After three workers were killed on construction sites around the city last week, City Councilman Francisco Moya rallied with union leaders and hard hats on the steps of City Hall on April 18 urging Albany to pass “Carlos’ Law.”

The legislation, championed by the late state Senator Jose Peralta and Moya when he was in the Assembly, is aimed at protecting the lives of construction workers at dangerous job sites, many of them immigrants from Queens that are being exploited with low wages and almost no safety training.

Moya, along with Assemblymembers Marcos Crespo and Carmen de la Rosa, Building Trades Council President Gary LaBarbera and labor leaders, rallied on the steps of City Hall to demand justice for hard hats and the immediate passage of Carlos’ Law.

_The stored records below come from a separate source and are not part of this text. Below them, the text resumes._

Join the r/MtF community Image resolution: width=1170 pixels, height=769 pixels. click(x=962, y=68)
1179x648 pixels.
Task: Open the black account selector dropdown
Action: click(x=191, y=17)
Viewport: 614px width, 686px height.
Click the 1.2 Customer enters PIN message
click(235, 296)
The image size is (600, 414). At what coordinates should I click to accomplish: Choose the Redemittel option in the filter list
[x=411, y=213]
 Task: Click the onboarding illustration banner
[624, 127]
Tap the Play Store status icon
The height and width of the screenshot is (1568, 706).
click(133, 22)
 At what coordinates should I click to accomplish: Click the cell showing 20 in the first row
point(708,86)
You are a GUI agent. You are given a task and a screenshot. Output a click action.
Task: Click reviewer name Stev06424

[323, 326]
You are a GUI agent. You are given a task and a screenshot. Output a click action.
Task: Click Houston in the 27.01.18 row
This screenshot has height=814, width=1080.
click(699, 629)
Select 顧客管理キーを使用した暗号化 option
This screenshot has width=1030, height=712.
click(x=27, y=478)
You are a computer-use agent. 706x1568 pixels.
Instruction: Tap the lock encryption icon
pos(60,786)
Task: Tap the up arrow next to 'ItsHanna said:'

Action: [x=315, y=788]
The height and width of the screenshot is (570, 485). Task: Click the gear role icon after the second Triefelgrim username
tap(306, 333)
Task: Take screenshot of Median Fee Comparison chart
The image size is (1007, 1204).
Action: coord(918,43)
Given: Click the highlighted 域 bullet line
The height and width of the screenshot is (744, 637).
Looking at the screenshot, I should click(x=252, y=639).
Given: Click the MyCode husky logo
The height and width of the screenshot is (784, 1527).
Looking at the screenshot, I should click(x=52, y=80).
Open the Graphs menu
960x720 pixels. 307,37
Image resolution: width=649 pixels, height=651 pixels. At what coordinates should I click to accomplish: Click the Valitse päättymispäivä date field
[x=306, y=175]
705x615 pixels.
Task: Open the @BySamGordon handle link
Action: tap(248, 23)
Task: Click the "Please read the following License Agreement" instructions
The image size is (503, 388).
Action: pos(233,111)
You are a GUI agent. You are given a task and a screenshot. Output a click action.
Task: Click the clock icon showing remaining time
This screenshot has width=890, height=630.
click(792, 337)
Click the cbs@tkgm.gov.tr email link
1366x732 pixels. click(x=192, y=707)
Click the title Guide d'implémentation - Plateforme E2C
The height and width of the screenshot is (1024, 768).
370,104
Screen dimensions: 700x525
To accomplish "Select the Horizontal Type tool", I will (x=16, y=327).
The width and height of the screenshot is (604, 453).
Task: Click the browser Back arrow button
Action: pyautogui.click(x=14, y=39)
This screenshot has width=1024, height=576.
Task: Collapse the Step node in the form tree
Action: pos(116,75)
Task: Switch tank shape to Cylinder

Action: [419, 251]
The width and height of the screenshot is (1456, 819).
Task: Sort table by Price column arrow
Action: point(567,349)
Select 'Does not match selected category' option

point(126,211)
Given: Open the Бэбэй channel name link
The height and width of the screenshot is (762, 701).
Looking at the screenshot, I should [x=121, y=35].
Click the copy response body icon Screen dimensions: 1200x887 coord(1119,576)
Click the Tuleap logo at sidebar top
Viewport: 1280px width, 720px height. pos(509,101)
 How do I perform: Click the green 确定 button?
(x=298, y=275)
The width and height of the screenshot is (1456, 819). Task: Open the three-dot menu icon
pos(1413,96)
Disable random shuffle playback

“They tell us this city was built on the blood, sweat and tears of working-class New Yorkers, immigrants and laborers,” Moya said. “It’s time to retire that trope and stop with the bravado. We cannot continue romanticizing the cruel sacrifices that construction workers are asked or forced to make. Our skyline should not be built with the blood of workers or symbolize the tears of their families. State lawmakers must immediately pass Carlos’ Law to protect the workers who put their lives at risk on a daily basis in the name of progress. We owe the dead a better future, the future that they deserved. The spate of deaths last week requires no less.”

In 2015, then-Assemblyman Moya wrote Carlos’ law after 22-year-old Carlos Moncayo was buried alive on a construction site. The construction company responsible for the tragedy was later convicted of manslaughter and criminally negligent homicide but only had to pay a fine of $10,000. Carlos’ Law would create class D and E felonies for developers whose negligence causes the death of a worker and increase fines up to $500,000.

Currently, contractors found criminally liable for the death of a worker face a maximum penalty of just $10,000.

The recent deaths of Nelson Salinas, Erik Mendoza and Gregory Echevarria in the span of one week highlighted the need to finally pass this bill.

“The recent string of fatalities on non-union construction sites across New York City is intolerable and has demonstrated an urgent need for elected officials to take action,” Building and Construction Trades Council of Greater New York President Gary LaBarbera said. “Too many lives have been lost and too many families have been broken, which is why I am calling on the state legislature to take immediate action to pass Carlos’ Law, so that we can protect the lives of our fellow brothers and sisters in the construction industry and bring more accountability to worksites in New York.”

The rally took a somber turn when Melissa Ortiz, the cousin of Gregory Echevarria, the 34-year-old who was crushed by part of a 7-ton crane that came loose at a Manhattan construction site, attended the rally and decided to speak at the last minute.stepped up to speak. Ortis spoke on behalf of her cousins four children.

“They know that they never want to see another family go through what they’re going through. These laws need to be changed,” she said. “It’s a simple thing to pass a law that says not another worker, not another life, not another death to be had on a site. You can not have this. Not in a city like New York that’s supposed to be so great.”

The Assembly has passed this bill twice before, only for it to languish under a Republican-controlled Senate. Such a partisan barrier no longer exists.